Procrastination is often only portrayed as this debilitating habit that we must overcome to become masters of time management and there is truth to this! I’m sure many of us are too familiar with procrastination that has been taken too far. Who can’t recall the time they cut things too close or ended up not showcasing our best work? This is a reality of procrastination, but it is not the only reality. Real-life is rarely this black and white and there are some theories to back this up! The Yerkes-Dodson Model (1908) details a quadratic relationship between arousal and performance where there is a range of optimality. Another way to talk about this in occupational therapy is a challenge-skill relationship where that optimal range results in a flow experience; one of complete immersion in the task at hand.

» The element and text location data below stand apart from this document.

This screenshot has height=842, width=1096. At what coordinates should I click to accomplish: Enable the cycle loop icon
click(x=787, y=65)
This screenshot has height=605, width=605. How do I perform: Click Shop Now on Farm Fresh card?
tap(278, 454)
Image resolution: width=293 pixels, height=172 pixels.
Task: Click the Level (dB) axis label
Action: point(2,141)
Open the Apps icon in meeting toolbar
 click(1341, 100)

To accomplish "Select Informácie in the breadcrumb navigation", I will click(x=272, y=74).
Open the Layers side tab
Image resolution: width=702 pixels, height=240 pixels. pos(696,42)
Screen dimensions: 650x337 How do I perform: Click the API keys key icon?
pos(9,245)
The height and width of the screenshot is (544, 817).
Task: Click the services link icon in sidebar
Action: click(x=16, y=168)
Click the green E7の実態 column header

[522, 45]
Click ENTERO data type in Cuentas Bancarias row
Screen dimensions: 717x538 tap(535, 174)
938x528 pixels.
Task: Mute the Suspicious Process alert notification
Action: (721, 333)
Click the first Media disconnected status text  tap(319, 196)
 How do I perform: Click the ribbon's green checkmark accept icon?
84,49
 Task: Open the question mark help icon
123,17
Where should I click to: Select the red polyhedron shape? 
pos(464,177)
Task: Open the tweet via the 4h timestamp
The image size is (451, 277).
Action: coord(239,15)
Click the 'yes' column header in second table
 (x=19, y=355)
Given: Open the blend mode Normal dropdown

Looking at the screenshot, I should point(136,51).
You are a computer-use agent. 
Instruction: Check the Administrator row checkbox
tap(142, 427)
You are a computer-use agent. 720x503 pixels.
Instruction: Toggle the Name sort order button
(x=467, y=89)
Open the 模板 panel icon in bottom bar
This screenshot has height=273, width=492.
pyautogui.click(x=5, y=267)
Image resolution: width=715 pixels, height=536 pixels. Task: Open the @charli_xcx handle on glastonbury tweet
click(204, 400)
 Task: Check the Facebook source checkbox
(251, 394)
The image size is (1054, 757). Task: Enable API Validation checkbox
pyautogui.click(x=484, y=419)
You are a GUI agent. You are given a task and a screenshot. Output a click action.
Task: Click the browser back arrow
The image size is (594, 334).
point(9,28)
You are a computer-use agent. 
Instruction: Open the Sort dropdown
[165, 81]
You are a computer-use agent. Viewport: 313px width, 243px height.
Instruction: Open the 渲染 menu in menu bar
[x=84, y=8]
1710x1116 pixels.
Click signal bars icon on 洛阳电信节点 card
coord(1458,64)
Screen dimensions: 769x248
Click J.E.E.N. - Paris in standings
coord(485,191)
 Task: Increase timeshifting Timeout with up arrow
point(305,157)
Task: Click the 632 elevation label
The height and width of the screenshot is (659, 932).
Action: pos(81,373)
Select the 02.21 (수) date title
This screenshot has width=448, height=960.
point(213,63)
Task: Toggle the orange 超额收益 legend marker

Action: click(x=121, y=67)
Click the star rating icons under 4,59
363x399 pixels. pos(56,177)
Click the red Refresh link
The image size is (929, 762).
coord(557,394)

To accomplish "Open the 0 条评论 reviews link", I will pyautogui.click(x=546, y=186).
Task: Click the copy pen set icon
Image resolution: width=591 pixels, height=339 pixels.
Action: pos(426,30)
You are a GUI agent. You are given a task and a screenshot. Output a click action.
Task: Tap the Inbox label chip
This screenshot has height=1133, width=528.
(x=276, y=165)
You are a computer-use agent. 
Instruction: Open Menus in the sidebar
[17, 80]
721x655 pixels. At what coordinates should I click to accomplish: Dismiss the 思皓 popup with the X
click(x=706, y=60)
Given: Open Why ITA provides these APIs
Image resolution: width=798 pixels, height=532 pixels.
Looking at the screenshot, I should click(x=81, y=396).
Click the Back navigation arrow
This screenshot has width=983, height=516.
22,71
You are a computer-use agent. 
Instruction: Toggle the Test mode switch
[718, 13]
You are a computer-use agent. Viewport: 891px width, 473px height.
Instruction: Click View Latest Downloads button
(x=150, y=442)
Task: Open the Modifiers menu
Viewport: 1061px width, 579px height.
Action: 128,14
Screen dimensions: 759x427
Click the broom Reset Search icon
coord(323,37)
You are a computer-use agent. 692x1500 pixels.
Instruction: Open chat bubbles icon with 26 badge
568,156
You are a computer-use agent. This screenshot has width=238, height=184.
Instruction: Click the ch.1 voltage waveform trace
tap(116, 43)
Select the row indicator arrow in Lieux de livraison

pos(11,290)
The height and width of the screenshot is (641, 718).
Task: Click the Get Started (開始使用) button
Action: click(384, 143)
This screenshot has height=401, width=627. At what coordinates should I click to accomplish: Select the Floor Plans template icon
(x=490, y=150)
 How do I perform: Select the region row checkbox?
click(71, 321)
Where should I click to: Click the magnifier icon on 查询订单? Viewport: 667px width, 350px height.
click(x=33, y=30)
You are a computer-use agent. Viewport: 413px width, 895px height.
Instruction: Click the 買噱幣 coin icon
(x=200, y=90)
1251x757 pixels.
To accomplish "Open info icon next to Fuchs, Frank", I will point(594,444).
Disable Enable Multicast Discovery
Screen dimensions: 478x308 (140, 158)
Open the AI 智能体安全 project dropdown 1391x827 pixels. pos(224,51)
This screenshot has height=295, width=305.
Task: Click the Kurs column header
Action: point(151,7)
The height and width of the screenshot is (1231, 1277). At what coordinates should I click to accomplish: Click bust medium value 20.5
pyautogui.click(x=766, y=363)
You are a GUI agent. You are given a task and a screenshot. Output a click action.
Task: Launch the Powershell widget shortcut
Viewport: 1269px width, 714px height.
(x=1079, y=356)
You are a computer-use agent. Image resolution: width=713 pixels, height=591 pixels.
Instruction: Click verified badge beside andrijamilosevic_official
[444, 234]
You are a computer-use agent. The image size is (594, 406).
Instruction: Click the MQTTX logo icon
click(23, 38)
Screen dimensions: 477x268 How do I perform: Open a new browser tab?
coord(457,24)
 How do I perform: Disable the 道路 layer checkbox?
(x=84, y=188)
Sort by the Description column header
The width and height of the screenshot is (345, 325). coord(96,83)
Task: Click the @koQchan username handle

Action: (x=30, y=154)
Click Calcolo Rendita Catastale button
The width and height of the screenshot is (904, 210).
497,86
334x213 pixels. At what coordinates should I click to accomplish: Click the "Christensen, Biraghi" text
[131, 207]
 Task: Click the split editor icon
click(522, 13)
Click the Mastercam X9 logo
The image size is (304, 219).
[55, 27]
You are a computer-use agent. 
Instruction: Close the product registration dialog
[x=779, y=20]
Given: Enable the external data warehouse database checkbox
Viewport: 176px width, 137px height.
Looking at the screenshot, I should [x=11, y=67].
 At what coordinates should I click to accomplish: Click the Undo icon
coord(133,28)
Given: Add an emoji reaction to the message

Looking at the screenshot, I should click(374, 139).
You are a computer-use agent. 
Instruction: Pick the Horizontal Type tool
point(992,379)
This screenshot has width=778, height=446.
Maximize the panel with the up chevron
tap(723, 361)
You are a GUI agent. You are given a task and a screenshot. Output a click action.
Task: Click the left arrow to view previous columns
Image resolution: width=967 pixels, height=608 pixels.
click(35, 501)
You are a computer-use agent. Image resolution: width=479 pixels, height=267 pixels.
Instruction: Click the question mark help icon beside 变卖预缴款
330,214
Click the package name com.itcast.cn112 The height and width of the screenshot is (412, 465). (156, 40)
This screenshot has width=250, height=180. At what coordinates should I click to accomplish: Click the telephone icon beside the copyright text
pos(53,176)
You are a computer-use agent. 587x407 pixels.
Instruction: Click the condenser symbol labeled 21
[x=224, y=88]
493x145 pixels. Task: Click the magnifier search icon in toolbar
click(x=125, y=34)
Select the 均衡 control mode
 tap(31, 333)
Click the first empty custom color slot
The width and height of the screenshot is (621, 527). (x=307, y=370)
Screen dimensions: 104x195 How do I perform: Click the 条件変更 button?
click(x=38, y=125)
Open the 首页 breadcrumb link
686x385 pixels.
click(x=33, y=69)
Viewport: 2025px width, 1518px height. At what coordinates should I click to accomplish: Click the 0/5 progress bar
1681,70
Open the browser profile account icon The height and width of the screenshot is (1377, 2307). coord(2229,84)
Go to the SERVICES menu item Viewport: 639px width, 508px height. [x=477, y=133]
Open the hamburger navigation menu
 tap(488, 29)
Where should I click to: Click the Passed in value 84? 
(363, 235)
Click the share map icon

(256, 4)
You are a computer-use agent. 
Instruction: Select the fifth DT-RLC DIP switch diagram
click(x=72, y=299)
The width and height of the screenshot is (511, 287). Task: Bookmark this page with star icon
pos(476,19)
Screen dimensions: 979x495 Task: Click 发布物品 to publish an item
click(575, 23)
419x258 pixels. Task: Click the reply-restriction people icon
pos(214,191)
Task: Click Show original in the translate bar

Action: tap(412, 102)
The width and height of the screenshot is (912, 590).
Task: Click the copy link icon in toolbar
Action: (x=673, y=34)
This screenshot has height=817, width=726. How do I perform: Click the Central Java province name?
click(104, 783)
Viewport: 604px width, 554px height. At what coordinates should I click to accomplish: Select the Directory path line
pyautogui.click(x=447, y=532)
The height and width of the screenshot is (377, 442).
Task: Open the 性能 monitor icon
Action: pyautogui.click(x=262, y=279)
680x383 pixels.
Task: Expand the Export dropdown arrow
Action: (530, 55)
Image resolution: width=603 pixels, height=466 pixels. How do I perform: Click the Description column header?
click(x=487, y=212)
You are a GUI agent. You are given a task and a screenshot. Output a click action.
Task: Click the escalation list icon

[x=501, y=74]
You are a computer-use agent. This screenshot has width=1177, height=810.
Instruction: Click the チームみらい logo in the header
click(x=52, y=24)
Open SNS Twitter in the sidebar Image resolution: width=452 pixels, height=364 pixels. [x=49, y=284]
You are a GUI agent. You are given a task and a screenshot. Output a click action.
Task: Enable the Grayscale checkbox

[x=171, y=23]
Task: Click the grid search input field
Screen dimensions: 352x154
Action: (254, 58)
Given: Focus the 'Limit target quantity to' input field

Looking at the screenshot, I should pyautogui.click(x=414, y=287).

This is to say that eustress, or good stress, can improve the work you have just as much as the other ranges in this relationship can negatively impact your work. While operating under this perspective I have come to find that, for me, procrastination is less about time management and more about emotional management. Earlier I mentioned that I live for a deadline and this is why! I manufactured the perfect challenge for what I perceive to be my skill and viola! I finally get to the work at hand. By now you’re probably thinking, “This is great news, Seth! I feel so validated, but knowing this doesn’t change the feeling in my gut when I’m procrastinating.” And I’m right there with you, so here are some of the thing’s I’ve found that help me work through that feeling:
Using an Eisenhower Box
The strategy I always have in my back pocket and my first line of defense is the Eisenhower Box. This tool is essentially a way to organize tasks into four quadrants based on urgency and importance. Although I’ve found this is a great way to strategize, I always let my gut feeling play a role in the decision-making process, and I encourage you to do the same.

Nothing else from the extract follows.